Generation Rent wants stronger rent caps and control zones

The Generation Rent activist group has told politicians that proposals for rent caps and rent control zones should go further.

The caps and zones are at the heart of the Housing (Scotland) Bill now going through the Scottish Parliament. The legislation will require local authorities to study rent levels at least once every five years and will grant powers to Scottish Ministers to implement rent controls and issue limits on rent increases.

The legislation is at Stage 2 in the Scottish Parliament: after Stage 3 and Royal Assent, it becomes law.

As part of the scrutiny process, Generation Rent deputy chief executive Dan Wilson Craw has told the Scottish Parliament’s Local Government, Housing and Planning Committee, that most restrictions on rents apply only within rent control zones – areas where local authorities find that excessive rent inflation has been taking place and which have been designated by the Scottish Government after at least eight weeks of consultation. 

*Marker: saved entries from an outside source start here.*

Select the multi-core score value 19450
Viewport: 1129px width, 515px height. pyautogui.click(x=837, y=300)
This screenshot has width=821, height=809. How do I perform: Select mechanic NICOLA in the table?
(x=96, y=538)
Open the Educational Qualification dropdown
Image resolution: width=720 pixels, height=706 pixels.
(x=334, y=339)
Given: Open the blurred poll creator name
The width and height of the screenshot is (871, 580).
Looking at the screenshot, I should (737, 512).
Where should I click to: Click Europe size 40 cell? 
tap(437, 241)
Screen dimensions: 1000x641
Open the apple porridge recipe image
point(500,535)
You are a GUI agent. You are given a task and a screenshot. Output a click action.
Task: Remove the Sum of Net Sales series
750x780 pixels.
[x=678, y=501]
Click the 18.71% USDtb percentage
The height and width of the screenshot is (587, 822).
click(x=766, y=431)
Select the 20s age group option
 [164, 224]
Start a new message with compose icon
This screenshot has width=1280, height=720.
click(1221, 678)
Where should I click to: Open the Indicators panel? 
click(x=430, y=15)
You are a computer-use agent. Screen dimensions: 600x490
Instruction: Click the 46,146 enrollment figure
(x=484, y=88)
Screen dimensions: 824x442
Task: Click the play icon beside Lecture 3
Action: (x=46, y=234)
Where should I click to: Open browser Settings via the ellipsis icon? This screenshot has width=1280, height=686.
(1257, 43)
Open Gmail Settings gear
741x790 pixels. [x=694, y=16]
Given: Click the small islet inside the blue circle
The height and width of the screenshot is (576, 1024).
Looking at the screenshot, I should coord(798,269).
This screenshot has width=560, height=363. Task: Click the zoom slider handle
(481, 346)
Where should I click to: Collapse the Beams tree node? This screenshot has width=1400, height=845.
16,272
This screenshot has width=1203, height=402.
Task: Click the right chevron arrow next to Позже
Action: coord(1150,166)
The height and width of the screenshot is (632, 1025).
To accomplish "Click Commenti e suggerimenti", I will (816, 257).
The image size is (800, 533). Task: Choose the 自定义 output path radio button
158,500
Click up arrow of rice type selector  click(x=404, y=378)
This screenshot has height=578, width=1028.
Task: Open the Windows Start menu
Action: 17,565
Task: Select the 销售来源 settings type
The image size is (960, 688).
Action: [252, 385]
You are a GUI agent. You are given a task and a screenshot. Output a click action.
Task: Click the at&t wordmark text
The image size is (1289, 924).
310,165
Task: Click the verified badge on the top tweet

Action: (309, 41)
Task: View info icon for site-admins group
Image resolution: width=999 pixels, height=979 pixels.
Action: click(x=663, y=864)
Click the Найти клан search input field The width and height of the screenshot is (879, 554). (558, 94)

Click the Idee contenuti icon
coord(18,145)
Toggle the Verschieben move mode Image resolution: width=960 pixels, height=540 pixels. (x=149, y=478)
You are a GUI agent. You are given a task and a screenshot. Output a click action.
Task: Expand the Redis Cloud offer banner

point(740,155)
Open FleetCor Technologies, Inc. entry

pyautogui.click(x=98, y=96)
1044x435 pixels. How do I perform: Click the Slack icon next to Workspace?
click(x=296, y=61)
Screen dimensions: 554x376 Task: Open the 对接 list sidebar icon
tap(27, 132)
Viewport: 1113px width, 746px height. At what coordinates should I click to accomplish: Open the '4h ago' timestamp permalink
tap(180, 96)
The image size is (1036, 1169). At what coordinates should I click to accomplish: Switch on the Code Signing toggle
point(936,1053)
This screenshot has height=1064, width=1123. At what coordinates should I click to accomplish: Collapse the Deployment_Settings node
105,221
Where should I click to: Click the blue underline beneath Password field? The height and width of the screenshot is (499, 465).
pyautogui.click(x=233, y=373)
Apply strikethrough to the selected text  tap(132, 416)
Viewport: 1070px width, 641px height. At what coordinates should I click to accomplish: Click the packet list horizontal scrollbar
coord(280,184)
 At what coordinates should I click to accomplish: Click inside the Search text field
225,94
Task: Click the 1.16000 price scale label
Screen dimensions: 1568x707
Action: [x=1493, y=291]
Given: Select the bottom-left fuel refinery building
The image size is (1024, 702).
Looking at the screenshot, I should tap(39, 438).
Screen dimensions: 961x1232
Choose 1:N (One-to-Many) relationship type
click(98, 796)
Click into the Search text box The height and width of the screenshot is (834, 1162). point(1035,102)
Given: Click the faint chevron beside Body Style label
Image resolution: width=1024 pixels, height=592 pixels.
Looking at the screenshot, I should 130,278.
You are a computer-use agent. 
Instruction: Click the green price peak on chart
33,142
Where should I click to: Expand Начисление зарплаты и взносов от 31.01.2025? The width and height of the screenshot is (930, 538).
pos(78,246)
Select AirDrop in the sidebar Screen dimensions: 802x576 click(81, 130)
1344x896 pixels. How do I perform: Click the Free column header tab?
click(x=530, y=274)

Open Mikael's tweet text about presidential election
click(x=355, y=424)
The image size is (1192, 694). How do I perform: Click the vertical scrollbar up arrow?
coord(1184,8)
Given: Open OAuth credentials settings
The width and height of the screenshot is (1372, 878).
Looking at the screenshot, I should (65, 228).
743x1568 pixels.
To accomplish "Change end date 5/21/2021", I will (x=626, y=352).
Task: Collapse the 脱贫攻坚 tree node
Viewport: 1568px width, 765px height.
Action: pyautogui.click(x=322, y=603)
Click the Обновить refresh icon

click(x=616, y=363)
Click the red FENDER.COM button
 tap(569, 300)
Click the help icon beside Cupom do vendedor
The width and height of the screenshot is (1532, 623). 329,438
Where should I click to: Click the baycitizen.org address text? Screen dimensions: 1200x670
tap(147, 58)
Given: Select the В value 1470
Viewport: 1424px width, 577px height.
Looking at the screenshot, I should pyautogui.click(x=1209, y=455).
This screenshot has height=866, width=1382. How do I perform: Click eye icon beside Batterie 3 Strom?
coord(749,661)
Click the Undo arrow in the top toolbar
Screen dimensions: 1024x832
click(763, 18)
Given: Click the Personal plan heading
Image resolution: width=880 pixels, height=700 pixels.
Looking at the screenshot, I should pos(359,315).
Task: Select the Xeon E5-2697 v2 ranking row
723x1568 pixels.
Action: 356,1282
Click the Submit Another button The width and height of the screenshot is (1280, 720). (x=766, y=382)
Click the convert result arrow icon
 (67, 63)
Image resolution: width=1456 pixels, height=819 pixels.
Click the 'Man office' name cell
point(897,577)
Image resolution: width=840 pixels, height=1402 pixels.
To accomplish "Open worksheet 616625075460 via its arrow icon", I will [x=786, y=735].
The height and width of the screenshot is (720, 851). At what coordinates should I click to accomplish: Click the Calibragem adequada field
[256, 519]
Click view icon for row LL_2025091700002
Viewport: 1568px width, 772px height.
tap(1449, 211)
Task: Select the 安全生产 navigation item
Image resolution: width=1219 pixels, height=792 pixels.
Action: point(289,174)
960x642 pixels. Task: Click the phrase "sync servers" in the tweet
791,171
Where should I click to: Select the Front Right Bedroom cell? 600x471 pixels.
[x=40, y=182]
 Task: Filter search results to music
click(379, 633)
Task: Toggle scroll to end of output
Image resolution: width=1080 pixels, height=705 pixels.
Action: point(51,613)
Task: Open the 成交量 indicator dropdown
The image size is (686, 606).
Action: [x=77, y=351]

Craw says: “Tenants outside these zones will only be able to use the existing Rent Officer and Tribunal system to challenge in-tenancy rent rises – leaving them vulnerable to rents set by the market that could rise more rapidly than wages.”

In detail, he told Scottish parliamentarians that the Scottish Government proposes limiting rent rises to the rate of Consumer Price Index inflation plus 1%, to a maximum of 6%. Instead, Craw says Generation Rent would prefer the lower of two measures – wage growth or CPI – “to make sure that the typical renter is able to afford a rent rise.”

He accuses the Scottish Government of preferring its measure which is “generous to landlords”, leaving tenants vulnerable to unaffordable rent rises and being forced to move away from their workplaces and communities.

In a statement after he gave evidence to the committee, Craw says: “HMRC figures suggest that maintenance – one common type of expense that would be affected by inflation – is worth a small proportion of landlords’ rental income. A large chunk of a rent increase in line with CPI+1% is therefore pure profit, particularly for the 58% of landlords who don’t declare mortgage interest on their tax returns.” 

Generation Rent also suggests that rent control zones are a risky option compared with what it calls “a national rent cap.”

The risks that is perceives are that councils may be slow at identifying control areas, and that setting a rent control when CPI is high “could allow landlords to raise rents at unaffordable rates for several years after the initial spike has subsided.”

The activist group concludes that it would be preferable for rents on every tenancy to be collected through the existing landlord registration system in Scotland. It says this would not only help the authorities make decisions about rent control zones, but would also help tenants check that their landlord was abiding by the cap and issuing rent rise notices lawfully.